[Stored records]
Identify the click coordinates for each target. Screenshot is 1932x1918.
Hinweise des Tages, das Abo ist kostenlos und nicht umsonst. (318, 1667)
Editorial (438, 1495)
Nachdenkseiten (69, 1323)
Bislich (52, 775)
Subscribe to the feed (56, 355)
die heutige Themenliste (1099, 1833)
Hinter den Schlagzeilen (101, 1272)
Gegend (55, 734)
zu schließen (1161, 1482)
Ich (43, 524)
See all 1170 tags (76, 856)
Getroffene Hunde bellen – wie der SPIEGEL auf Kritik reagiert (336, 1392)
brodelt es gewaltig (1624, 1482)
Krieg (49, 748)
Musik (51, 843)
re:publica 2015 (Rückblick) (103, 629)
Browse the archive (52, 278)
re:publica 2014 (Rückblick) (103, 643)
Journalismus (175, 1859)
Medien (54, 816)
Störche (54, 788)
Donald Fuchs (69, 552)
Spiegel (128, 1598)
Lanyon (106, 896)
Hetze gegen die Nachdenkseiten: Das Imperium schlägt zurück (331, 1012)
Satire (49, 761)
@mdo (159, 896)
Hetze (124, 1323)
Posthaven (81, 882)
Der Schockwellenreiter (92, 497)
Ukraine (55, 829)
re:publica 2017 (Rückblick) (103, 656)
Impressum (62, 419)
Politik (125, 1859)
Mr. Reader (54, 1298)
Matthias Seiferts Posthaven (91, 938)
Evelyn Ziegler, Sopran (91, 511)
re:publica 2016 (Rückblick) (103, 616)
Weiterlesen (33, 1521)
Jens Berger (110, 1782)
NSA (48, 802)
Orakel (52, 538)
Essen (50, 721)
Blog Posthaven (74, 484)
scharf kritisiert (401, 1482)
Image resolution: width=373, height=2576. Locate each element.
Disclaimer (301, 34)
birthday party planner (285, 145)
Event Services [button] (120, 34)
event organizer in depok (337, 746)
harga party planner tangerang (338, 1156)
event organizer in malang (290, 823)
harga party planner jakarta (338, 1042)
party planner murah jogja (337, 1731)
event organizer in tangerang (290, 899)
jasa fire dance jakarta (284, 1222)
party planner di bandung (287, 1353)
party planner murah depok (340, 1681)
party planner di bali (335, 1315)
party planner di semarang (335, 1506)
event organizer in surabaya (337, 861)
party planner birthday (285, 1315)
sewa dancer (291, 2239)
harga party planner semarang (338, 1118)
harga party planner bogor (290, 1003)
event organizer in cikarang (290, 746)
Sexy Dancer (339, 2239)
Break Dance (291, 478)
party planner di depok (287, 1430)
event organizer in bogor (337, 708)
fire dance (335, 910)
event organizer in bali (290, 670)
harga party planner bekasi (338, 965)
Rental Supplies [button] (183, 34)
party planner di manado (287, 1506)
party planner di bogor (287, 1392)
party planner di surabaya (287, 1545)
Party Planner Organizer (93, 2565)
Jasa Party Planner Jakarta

**Assignment:**
Would you please repeat exactly the lines above, starting at the line with "Hetze gegen die" and stopping at the line with "Orakel (52, 538)", both included?

**Answer to the problem:**
Hetze gegen die Nachdenkseiten: Das Imperium schlägt zurück (331, 1012)
Satire (49, 761)
@mdo (159, 896)
Hetze (124, 1323)
Posthaven (81, 882)
Der Schockwellenreiter (92, 497)
Ukraine (55, 829)
re:publica 2017 (Rückblick) (103, 656)
Impressum (62, 419)
Politik (125, 1859)
Mr. Reader (54, 1298)
Matthias Seiferts Posthaven (91, 938)
Evelyn Ziegler, Sopran (91, 511)
re:publica 2016 (Rückblick) (103, 616)
Weiterlesen (33, 1521)
Jens Berger (110, 1782)
NSA (48, 802)
Orakel (52, 538)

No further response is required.